"Exploring the interface dynamics of emulsion gel via a novel non-destructive technique provides insights into the underlying mechanism of gel formation, water mobility, functionality and structural variations”

Abstract

Tri-frequency ultrasound (TFU) at 20-40-60 kHz was used to systematically examine the effects on the multi-scale network structure of an emulsion gel containing orange essential oil prepared with glycosylated whey protein (WP). Treatment intervals of pre-and-post 10, 20, and 30 min were utilized to evaluate the influence and interactions on functional (particle size, zeta-potential), rheological (storage modulus (G') and loss modulus (G''), and oxidative stability (conjugated diene and peroxide value). The optimized tri-frequency pre- and post-treated sample demonstrated enhanced physical stability as compared to the un-treated sample, as evidenced by droplet size, (from 468.14 ± 0.56 to 214.21 ± 0.42 nm), ζ-Potential (mV) (from -29.67 ± 0.31 to -39.98 ± 1.42), and structural morphology. Structure analysis using FTIR that the aforementioned improvements were made possible through TFU enhanced hydrogen bonds, molecular arrangements with greater order, and improved intermolecular compatibility.

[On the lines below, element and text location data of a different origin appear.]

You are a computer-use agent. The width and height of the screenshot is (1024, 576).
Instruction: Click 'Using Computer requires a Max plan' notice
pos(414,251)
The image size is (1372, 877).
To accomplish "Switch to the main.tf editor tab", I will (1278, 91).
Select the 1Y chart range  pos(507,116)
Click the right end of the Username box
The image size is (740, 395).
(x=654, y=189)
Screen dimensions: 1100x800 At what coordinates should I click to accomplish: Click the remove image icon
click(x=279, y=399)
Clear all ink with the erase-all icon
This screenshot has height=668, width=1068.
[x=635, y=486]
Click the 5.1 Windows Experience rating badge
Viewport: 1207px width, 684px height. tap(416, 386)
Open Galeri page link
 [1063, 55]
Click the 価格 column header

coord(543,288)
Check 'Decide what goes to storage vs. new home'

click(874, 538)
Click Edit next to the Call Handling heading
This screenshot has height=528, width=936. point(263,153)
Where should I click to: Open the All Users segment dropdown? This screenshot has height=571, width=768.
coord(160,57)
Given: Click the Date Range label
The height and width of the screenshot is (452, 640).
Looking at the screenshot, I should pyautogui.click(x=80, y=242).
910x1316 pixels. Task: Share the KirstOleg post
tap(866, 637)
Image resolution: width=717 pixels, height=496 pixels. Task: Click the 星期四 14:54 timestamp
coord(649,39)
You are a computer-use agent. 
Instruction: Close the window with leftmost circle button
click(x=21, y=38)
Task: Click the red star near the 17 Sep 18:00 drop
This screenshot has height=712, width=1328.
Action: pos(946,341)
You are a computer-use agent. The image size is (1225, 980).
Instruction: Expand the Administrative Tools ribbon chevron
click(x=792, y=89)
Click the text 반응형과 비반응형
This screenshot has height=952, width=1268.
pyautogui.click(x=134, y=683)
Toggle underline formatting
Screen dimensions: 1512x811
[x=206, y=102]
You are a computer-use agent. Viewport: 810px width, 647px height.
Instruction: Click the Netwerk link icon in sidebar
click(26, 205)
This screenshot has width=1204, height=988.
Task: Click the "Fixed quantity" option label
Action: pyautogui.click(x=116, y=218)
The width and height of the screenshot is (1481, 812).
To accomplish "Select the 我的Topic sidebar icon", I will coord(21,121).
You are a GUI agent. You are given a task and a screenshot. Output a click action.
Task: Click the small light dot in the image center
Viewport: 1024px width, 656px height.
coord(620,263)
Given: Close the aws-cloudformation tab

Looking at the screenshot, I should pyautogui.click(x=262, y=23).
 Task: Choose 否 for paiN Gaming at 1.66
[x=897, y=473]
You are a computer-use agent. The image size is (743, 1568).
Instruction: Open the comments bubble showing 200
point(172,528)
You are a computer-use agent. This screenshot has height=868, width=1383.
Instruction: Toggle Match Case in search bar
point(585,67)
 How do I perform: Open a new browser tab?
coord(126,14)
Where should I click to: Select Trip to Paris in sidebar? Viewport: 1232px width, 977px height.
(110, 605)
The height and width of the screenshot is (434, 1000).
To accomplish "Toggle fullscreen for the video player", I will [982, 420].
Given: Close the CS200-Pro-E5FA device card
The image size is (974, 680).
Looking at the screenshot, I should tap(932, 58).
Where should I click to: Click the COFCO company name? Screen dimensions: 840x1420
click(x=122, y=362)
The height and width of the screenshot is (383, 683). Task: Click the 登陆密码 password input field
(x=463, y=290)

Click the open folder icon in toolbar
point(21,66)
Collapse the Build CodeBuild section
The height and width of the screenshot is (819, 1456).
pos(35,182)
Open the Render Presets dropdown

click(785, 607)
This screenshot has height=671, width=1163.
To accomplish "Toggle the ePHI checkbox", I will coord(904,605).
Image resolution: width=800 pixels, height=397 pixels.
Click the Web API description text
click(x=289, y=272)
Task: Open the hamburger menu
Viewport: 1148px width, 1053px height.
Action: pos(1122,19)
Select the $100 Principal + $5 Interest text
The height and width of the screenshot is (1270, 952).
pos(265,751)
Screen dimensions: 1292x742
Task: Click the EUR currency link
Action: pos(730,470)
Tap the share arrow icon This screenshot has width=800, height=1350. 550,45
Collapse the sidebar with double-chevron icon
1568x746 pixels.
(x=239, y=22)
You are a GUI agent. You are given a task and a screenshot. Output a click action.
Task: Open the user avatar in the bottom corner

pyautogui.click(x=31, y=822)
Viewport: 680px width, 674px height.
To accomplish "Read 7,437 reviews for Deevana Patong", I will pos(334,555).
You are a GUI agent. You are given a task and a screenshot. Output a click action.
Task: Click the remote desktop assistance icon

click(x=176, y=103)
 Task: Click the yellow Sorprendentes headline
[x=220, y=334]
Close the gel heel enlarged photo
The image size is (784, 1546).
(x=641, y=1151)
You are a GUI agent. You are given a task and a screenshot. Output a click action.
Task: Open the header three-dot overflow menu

XRD results showed gradual shift from 8.32° to 8.64° and from 19.2° to 19.5°, respectively. TFU post-treatment gels exhibited higher viscosity, more pronounced pseudoplastic behavior compare to pre-treatment, attributed to strong interaction forces and three-dimensional gel network. Our results provide valuable insights into the application of multi-frequency ultrasound as a promising technique for designing protein emulsion gels tailored for nutrient delivery systems.